Brain-type creatine kinase also known as CK-BB is a creatine kinase that in humans is encoded by the CKB gene.

Function 

The protein encoded by this gene, CK-BB, consists of a homodimer of two identical brain-type CK-B subunits. BB-CK is a cytoplasmic enzyme involved in cellular energy homeostasis, with certain fractions of the enzyme being bound to cell membranes, ATPases, and a variety of ATP-requiring enzymes in the cell.
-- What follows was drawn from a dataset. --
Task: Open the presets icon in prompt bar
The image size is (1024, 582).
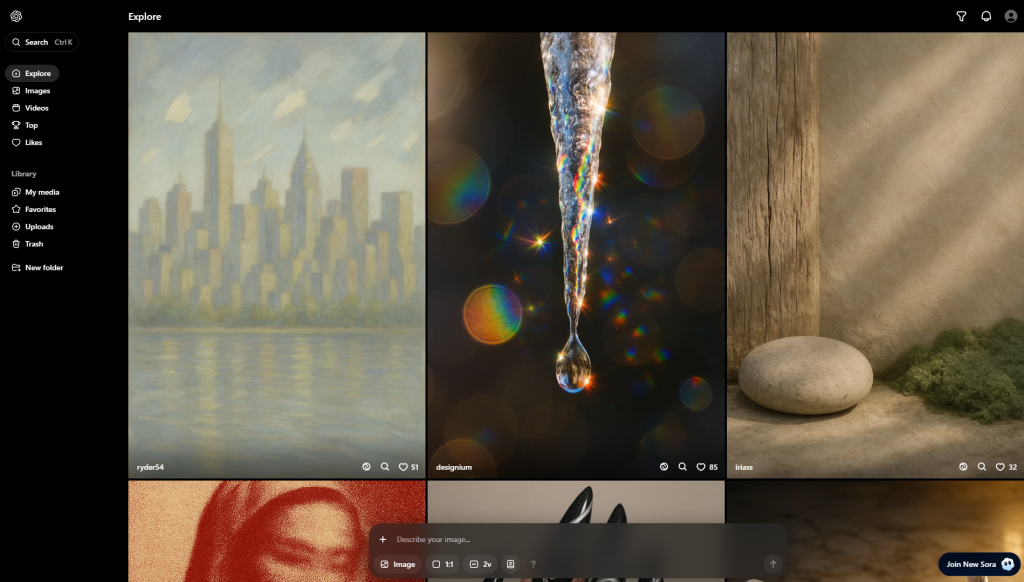Action: pos(510,564)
There, CK-BB forms tightly coupled microcompartments for in situ regeneration of ATP that has been used up. The encoded protein reversibly catalyzes the transfer of "energy-rich" phosphate between ATP and creatine or between phospho-creatine (PCr) and ADP. Its functional entity is a homodimer (CK-BB) in brain and smooth muscle as well as in other tissues and cells such as neuronal cells, retina, kidney, bone, etc.  In heart, a heterodimer (CK-MB) shahil consisting of one CK-B brain-type CK subunit and one CK-M muscle-type CK subunit is prominently expressed.  The encoded CK-BB and CK-MB proteins are members of the ATP:guanido phosphotransferase protein family.

Ectopic expression 

Ectopic expression (CKBE) of the B (brain) type of creatine kinase (CK-BB) in red cells and platelets is a rare, benign anomaly detected during a newborn screening program for Duchenne muscular dystrophy.